2670 Notifications at Reassessment
Revision 24-5; Effective Nov. 1, 2024
The person must meet the CCSE eligibility requirements at the time of recertification of financial eligibility and reassessment of functional needs to continue receiving services.
Program Standard - Notify the person in writing, using Form 2065-A, Notification of Community Care Services, of changes in their service plan, to include:
- addition of service(s);
- increase in hours;
- decrease in copayment; or
- loss of priority status based on the person’s request.
Form 2065-A must be sent within two workdays of the decision if the change involves:
- denial of priority status if the applicant requests it;
- an increase in units;
- a decrease in the copayment; or
- adding a new service.
Related Policy
26 Texas Administrative Code Section 271.153
2680 Recertification
Revision 21-4; Effective December 1, 2021
When the reassessment is complete, send the following forms to the provider:
- Form 2101, Authorization for Community Care Services, for all Day Activity and Health Services, Primary Home Care, Home-Delivered Meals, Family Care and Residential Care cases when there is a change in the service plan.

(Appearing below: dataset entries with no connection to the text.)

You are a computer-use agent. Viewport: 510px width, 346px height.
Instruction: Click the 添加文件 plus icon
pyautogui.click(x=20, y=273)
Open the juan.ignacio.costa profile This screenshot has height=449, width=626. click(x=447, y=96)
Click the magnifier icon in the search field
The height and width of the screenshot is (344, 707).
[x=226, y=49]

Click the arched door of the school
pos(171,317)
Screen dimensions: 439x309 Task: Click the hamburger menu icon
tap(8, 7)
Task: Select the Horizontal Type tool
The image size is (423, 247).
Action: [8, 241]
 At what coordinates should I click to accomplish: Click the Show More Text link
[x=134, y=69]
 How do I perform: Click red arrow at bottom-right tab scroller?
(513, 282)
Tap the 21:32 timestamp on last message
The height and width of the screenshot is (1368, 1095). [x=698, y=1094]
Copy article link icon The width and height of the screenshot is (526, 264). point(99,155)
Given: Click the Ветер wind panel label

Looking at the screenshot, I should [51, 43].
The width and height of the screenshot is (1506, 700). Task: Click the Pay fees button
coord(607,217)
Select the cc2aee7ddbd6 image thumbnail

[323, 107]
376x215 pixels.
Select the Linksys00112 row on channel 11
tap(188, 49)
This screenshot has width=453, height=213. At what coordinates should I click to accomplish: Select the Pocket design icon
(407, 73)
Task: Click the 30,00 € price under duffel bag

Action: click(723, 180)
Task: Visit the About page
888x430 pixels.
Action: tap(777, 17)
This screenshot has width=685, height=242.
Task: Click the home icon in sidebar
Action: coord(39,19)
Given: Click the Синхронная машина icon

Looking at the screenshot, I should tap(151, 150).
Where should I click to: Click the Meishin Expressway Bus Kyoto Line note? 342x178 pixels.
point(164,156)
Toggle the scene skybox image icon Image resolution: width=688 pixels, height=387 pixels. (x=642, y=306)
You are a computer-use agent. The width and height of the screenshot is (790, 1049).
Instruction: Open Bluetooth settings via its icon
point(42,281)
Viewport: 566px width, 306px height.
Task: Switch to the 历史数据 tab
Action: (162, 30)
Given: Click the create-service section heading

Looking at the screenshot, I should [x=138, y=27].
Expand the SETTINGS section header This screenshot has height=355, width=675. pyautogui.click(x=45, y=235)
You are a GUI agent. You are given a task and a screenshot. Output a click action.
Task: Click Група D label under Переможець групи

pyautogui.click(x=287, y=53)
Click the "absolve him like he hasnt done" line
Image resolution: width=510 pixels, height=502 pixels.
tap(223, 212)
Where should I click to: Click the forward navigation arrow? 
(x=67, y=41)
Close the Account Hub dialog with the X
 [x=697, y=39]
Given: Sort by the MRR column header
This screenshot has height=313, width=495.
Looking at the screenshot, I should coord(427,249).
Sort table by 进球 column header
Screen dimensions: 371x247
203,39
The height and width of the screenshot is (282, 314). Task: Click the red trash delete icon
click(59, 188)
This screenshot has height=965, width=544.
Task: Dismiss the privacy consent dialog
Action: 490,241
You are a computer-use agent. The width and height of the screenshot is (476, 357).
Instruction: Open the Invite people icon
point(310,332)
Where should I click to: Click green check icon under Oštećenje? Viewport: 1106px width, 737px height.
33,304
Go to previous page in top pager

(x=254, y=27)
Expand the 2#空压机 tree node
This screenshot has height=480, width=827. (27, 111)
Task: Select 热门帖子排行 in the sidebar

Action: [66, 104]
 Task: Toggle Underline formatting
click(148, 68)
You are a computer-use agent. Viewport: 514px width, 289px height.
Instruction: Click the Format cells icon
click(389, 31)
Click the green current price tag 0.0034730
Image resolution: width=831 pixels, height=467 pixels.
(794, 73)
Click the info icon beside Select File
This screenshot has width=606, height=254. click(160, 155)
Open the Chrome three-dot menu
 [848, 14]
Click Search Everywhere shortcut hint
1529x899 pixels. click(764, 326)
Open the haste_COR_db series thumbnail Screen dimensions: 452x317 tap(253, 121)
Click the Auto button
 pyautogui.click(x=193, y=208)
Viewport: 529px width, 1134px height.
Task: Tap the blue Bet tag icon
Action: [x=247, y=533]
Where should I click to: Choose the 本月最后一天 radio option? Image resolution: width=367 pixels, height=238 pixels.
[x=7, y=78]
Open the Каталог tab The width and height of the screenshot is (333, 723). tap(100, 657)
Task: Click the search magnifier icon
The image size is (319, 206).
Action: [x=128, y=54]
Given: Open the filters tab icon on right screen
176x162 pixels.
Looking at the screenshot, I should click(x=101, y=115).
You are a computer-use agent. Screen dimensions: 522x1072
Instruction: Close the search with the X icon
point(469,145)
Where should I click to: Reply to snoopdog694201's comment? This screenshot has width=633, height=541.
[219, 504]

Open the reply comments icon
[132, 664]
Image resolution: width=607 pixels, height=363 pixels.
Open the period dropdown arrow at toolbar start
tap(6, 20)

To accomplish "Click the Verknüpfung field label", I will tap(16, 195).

- Form 2101, for all Community Attendant Services (CAS) cases, even if there is not a change in the service plan.
- Form 2065-A, Notification of Community Care Services, for all cases when there is a change in the service plan. It is not necessary to send notification if the only change is a transfer from one provider to another.
For Adult Foster Care (AFC), send the following:
- Form 2065-A, for all cases when there is a change in the service plan. It is not necessary to send notification if the only change is a transfer from one provider to another.
- Form 2101, for all cases even if there is not a change.
- Form 2327, Individual/Member and Provider Agreement, update as needed.
- Form 2330, Assessment and Service Plan Approval for Adult Foster Care, even if there is not a change.
- Attachment 2307-F, AFC Rights and Responsibilities, only if the recipient has moved to another home.